Abartılı kostümleri, `ajite´ davranışları, erkeklere düşkünlüğü... "Ben bunu yapamıyorum" der Gülse Birsel´e bir gün... "Bu erkek olayını beceremiyorum, bari birini sevsem, ona takılıp kalsam..."

Hayat hikâyemle döverim seni!

Avrupa Yakası´nda "Seni karizmamla/ paramla/ güzelliğimle döverim" diyen, buna rağmen çok sevilen bir karakter var bu sezon. Erkeklere düşkün, ajite, abartılı giyinen bu kadının tam tersi bir portre çiziyor gerçek hayatta Binnur Kaya...

Sinirlendi mi karşısındakini karizmasıyla, parasıyla, güzelliğiyle döven; etrafını salon kadını çizgisinden kaymakla tehdit eden bir meşhur Şahika Koçarslanlı´mız var bu sene. "Avrupa Yakası"nın yeni armağanı. Saçlarını savura savura yürüyen, kaba saba bir kadın.

Bir de Binnur Kaya var, Şahika´ya can veren... Alçak sesle, hep gülümseyerek konuşan, son derece kibar ve alçakgönüllü... Ailesinden her şeyden önce "saygılı olmayı" öğrenmiş bir çocuk. İnsana olduğu kadar kediye köpeğe, çiçeğe ağaca da. Bu onun hikâyesi...

İlhan İrem taklitleri
19 Nisan 1972´de Ankara Bahçelievler´de dünyaya gelir Binnur Kaya. Gazeteci babası Mustafa Kaya, ev hanımı annesi Rahime Kaya, ablası İlknur ve muhtelif köpek kardeşlerinden oluşan sevgi dolu bir ailede, huzurlu, düzenli bir çocukluğu olur. Dönem icabı Afacan Beşler´den esinlenerek kurulan çeteler, `yakartop´, `istop´, `sek sek´... Heidi, Şeker Kız Candy ve acıklı Türk filmleri damga vurur çocukluğuna.
Ulubatlı Hasan İlkokulu´nda okurken flüt çalmayı öğrenir, yalnız kaldığında da yürek paralayan Türk Sanat Müziği şarkıları söyleyip gözünü doldurur: "Şu gönlümü yaralayan, şu bahtımı karalayan, sizden biri, sizden biri."

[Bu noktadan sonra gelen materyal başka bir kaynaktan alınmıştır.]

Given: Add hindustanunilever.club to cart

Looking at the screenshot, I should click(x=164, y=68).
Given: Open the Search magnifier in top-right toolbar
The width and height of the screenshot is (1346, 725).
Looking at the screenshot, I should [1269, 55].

Ama karşı apartmandaki komşuları Gülay teyze kendisinden önce keşfeder ondaki cevheri. "Sen tiyatroyla ilgilensene Binnur" der. Oysa tek marifeti İlhan İrem ve Sakıp Sabancı taklitleridir o güne kadar...

Sınav bunalımı
Bahçelievler Deneme Lisesi´ndeyken amatör tiyatrolarda oynamaya başlar. Shakespeare´in adını bile duymamış olarak hem de... Bir sosyal faaliyet gibidir hâlâ tiyatro onun için. Annesi babası memur olmasını isterken, o hayatının en büyük tutkularından denizin peşine düşer. Okyanus bilimi okumak ister ama üniversite sınavını kazanamaz.

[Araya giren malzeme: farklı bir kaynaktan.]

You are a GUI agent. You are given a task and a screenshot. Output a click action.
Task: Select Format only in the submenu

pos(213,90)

Bunalıma girip hiçbir şey istemediğine karar vermişken yeniden tiyatro düşer aklına. Sınavlara girer, kazanamaz... Bir gün yolda yürürken konservatuvarın tiyatro bölümünde okuyan lise arkadaşı Elvin Beşikçioğlu´yla karşılaşır. Onun yol göstermesiyle Bilkent Üniversitesi Tiyatro Bölümü´nü burslu olarak kazanır.

Hülya Avşar´lı dönem
Mezun olduğunda İstanbul´a gitmeyi hayal eder hep. İş için filan değil, ortasında deniz olan bu şehri sevmek istediği için... Beklediği fırsat beklenmedik bir anda gelir: Yazları Club Flipper´da animasyon yaptığı Ani Ani adlı grupla beraber İbiza`ya gitmek üzereyken...

Doktor Bilal´in davetiyle İbiza biletlerini iptal edip İstanbul´a gelirler grupça. Ulus Şamata Bar´da animasyon yapmaya başlarlar. İstanbul, pek müthiş fırsatlar sunmaz genç kıza o dönem. Göztepe´de eşyalı, kedili bir ev tutarlar beş kişi. Aralarındaki tek kız, adeta asker arkadaşları gibi olan Binnur Kaya´dır.

Bar programının ardından bir süre Lale Oraloğlu Tiyatrosu´nda, ardından Bakırköy Belediye Tiyatrosu´nda oynar. Derken bir arkadaşı Hülya Avşar Show´a önerir onu. "Asabiye" tipiyle ekranda izleyiciyi kırıp geçirir ama ağlaya ağlaya gider gelir programa. "Tiyatro okudum, televizyona çıkıyorum, ne diyeceğim herkese?" gibi düşünceler vardır kafasında... Ama işte yaşamak zorundadır bir yandan.